Rework netket.utils.mpi and sum_inplace
Created by: PhilipVinc
sum_inplace is a thing left from the old numpy days where mpi was actually acting inplace. Now with jax it's not really the case anymore.
Moreover, I find myself wanting to use a bunch more mpi operations (Allreduce with MPI.MAX, MPI.LOR, or with NORM2...) so I want to add those to a netket.utils.mpi
module.
I would also like to make explicit the choice between the jax (mpi4jax) version and the non jax (mpi4py) version to avoid bugs like #655 . Also I would like to expose mpi4jax token's mechanism in case we'll need it in the future. Now we don't really need it, but maybe it might be useful.

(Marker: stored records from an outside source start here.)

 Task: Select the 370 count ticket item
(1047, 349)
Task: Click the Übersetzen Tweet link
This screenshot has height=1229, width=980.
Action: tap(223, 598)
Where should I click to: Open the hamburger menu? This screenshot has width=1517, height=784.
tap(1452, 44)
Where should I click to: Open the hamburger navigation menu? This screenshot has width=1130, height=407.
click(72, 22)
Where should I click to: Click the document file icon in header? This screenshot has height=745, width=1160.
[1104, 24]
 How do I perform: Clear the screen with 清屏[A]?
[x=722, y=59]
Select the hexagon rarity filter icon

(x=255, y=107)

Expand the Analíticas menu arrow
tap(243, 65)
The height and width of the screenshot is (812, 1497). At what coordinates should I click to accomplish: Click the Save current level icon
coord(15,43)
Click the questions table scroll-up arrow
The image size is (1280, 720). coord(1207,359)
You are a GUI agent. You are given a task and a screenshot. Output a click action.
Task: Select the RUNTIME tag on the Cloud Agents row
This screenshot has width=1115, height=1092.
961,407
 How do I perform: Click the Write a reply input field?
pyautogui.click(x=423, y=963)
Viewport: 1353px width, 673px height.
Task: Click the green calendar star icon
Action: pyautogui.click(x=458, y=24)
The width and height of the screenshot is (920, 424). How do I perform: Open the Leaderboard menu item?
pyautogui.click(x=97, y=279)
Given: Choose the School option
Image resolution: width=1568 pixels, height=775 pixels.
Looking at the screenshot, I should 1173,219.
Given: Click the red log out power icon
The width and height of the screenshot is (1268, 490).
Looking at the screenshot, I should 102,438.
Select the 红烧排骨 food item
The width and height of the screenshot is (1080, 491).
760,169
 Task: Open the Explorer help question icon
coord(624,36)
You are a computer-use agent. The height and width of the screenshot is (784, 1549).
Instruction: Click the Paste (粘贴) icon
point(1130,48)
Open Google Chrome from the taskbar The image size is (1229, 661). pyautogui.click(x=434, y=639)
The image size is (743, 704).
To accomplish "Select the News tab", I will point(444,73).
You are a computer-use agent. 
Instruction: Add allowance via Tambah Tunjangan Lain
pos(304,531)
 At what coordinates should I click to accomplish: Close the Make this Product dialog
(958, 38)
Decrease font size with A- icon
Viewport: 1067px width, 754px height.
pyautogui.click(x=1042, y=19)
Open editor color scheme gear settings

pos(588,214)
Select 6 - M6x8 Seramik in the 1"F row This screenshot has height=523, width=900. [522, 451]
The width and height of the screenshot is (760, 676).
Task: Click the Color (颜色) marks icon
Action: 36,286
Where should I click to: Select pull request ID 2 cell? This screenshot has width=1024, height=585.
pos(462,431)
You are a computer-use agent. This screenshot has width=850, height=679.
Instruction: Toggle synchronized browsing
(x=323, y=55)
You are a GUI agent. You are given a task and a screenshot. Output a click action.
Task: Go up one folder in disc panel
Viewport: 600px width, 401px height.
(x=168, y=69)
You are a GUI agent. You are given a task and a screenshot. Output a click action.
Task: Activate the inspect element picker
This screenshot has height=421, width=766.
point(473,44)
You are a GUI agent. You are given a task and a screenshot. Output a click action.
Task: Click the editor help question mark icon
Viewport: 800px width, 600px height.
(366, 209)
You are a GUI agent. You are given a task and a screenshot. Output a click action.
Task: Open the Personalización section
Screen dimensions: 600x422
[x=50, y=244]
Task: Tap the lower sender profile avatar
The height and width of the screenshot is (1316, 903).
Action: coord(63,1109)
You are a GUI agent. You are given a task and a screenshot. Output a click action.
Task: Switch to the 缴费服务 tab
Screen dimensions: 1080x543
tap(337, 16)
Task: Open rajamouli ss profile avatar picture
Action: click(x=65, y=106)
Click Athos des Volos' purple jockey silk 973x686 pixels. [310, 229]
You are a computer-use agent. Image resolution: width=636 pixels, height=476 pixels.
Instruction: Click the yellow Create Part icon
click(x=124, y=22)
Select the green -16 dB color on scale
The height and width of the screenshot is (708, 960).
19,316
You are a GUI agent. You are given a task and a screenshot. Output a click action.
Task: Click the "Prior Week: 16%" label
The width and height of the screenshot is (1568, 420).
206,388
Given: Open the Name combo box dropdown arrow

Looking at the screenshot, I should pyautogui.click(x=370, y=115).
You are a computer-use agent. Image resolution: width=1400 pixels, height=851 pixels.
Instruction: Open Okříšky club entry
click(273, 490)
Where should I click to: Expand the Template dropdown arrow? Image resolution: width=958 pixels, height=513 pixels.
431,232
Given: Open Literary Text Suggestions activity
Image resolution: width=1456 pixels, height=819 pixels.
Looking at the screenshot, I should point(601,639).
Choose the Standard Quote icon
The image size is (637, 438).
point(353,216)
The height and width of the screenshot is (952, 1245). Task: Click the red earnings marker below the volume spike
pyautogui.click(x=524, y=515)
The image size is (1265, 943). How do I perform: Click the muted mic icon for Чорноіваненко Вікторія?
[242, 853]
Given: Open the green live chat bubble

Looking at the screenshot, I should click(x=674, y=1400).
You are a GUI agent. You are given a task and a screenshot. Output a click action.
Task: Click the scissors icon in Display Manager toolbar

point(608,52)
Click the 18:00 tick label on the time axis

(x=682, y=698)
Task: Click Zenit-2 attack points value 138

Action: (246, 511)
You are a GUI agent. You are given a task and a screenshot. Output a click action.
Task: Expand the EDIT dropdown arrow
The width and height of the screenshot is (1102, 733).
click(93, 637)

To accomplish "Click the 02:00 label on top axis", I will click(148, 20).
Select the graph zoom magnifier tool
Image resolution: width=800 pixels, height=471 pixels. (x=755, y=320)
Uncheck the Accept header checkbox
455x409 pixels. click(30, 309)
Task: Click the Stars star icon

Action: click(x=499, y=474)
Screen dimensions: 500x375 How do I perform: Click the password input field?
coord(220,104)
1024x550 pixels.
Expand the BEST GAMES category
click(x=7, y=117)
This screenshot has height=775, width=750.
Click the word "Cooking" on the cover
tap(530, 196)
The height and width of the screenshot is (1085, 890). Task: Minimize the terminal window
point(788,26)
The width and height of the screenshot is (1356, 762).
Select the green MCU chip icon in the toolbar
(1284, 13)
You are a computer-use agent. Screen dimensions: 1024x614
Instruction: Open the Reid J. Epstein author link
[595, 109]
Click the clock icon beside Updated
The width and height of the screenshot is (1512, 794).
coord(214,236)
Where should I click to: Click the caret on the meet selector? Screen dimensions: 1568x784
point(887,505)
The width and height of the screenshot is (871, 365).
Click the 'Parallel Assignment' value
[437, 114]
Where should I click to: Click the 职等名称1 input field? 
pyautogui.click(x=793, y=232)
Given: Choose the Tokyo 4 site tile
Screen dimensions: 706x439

(The token mechanism essentially means that all mpi4jax operations take and return an extra 'token', which is a fake object that forces mpi operations not to be reordered by jax, preventing deadlocks. We don't really need it for now, because all our mpi operations are executed in an order because of the data input/output, but who knows. maybe in the future it might be useful.)
For who reviews:
- the first commit is the one with the new functionality and new mpi module.
- The second commit is just boilerplate changes everywhere
- The third commit adapts netket.stats and removes
sum_inplace
, the last commit is updates following this commit.
I'd like some feedback on this
Things that prompted this: The bug hunt for #655, making ExactSampler exploit MPI and fixing #651 (closed)